When I use the Score that I discussed in an earlier section, I calculate the per system drawdown risk.  If a system has a per trade allocation of 3 units, and a max drawdown of 24 units before the system is removed from the portfolio, then I can effectively take a net 8 trade loss before stopping myself out of the system.  This means I have to allocate 24 total units to the system as a worst case scenario. If we are using 6 systems for a particular sport season, and let’s just say for ease of discussion’s sake that all 6 systems used the same 24 unit max drawdown (they will likely vary in real life), then there is a total of 144 units.  However, the ScoreMetrics Method operates based on a starting portfolio of 100 units. This is to say if you have $10,000 in an account, then each unit would represent $100. If you have a trade that is a 3 unit allocation trade then you would risk $300 on that trade (3 units X $100 per unit).  

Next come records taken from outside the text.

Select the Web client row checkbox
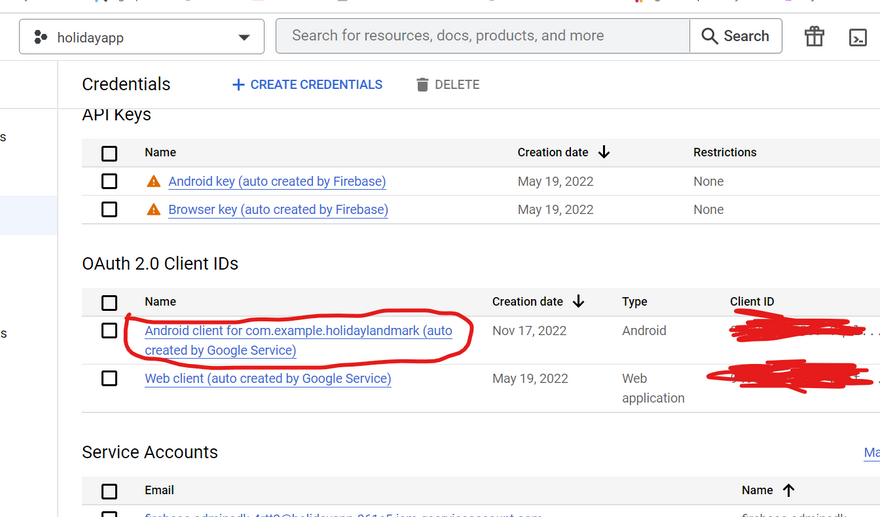This screenshot has width=880, height=517. click(109, 379)
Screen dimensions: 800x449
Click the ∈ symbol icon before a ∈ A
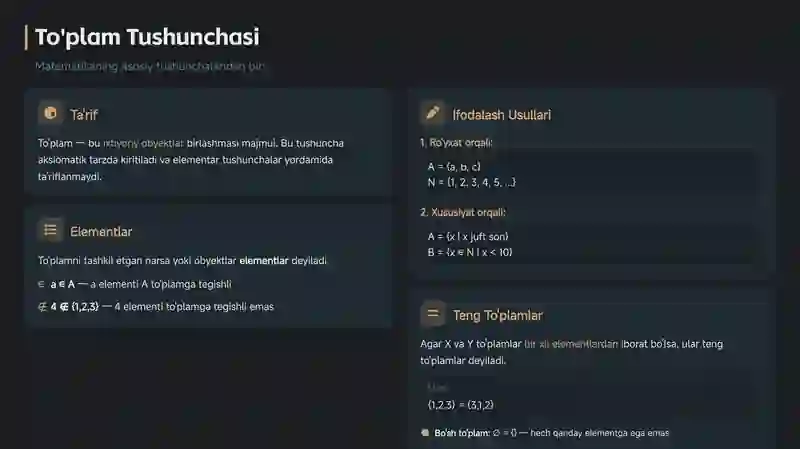point(41,284)
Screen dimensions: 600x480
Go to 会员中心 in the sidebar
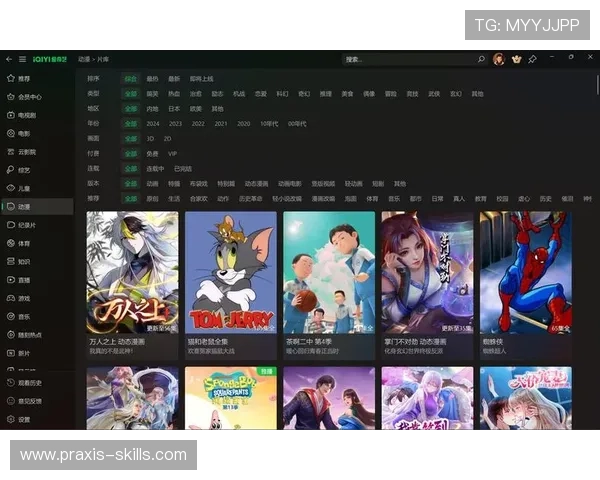tap(29, 97)
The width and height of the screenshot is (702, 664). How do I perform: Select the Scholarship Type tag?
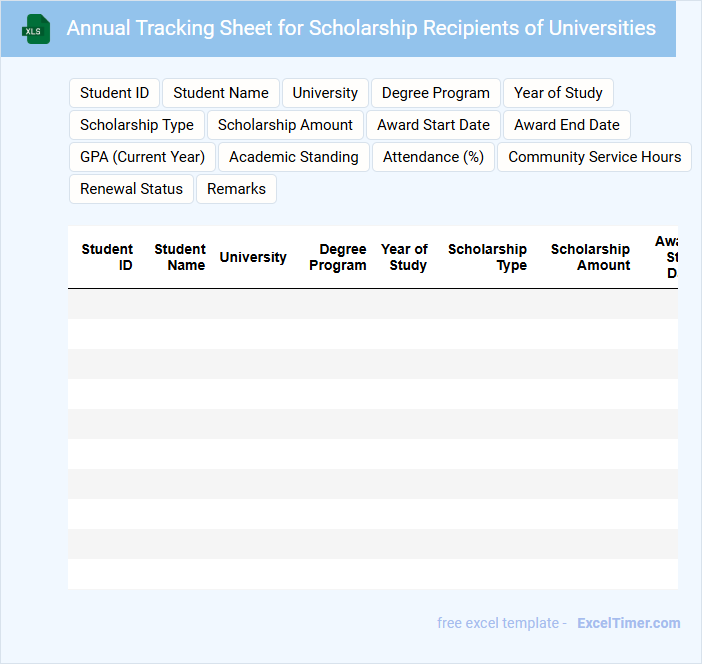137,125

So how can you have a total risk of 144 units but only fund the account with 100 units?  You can leverage theoretical margin to take advantage of diversified risk of the portfolio of systems.  This is akin to a margined stock trading account. Stock trading accounts can be margin-enabled to allow you to take 50% of your stock portfolio and access it for additional funds.  A $10,000 stock account effectively becomes a $15,000 account in that example. The belief is that, while the stock price will go up or down, the likelihood of the underlying stock going to 0 is very small, and if you have a portfolio of stocks then the risk of all the stocks going to 0 simultaneously is nearly impossible.

  The same logic applies here by having 6 systems running simultaneously, all differentiated and not correlated with each other, you achieve a form of mutual fund-like risk diversification and therefore can trade the systems as if you have a 50% margin.  This increases the aggressiveness of the portfolio, both from a potential risk and reward scenario. However, this is based on sound risk diversification logic and is a great way to get more exposure using the systems in a balanced and intelligent way.


If you are an experienced trader or investor at some point in this book you probably said to yourself “Ok.  I get it.” If you are new to the trading game or looking at a first time investment, everything I just explained to you can be a bit daunting.  Keep in mind that my team and I literally spent thousands of hours developing and testing these systems and years packing them all into a methodology that shows these types of results.  I believe that if you read this material, digest it properly, and have the hours of time to dedicate to building your own systems, that it won’t just change the way you look at sports investing, but it will change the way you look at all of your investing.

I have said it before and it is worth repeating: ScoreMetrics changed my life for the better and I know it can change yours too.  If you are interested in ScoreMetrics but don’t have the time to build your own systems, I invite you to join my VIP Members area and become one of the team for any upcoming sports season.  I will warn you though; seats are limited and we do sell out each year.  

If you purchased this book online, I will be sending out more information about upcoming seasons, our latest ROI’s, and new and exciting news that we find in our lab that could be useful to those of you that choose to build your own systems.  I also hold free webinars a few times a year so keep looking for those updates in your email. 

I wish you the best of luck in whatever you decide to do with your future investments, and I hope to hear from at least one of you that you are making more money and having more fun than me! 

But most of all, I really hope you can get a piece of what I cherish the most.  Freedom and the peace of mind of knowing that my investments are working and safe.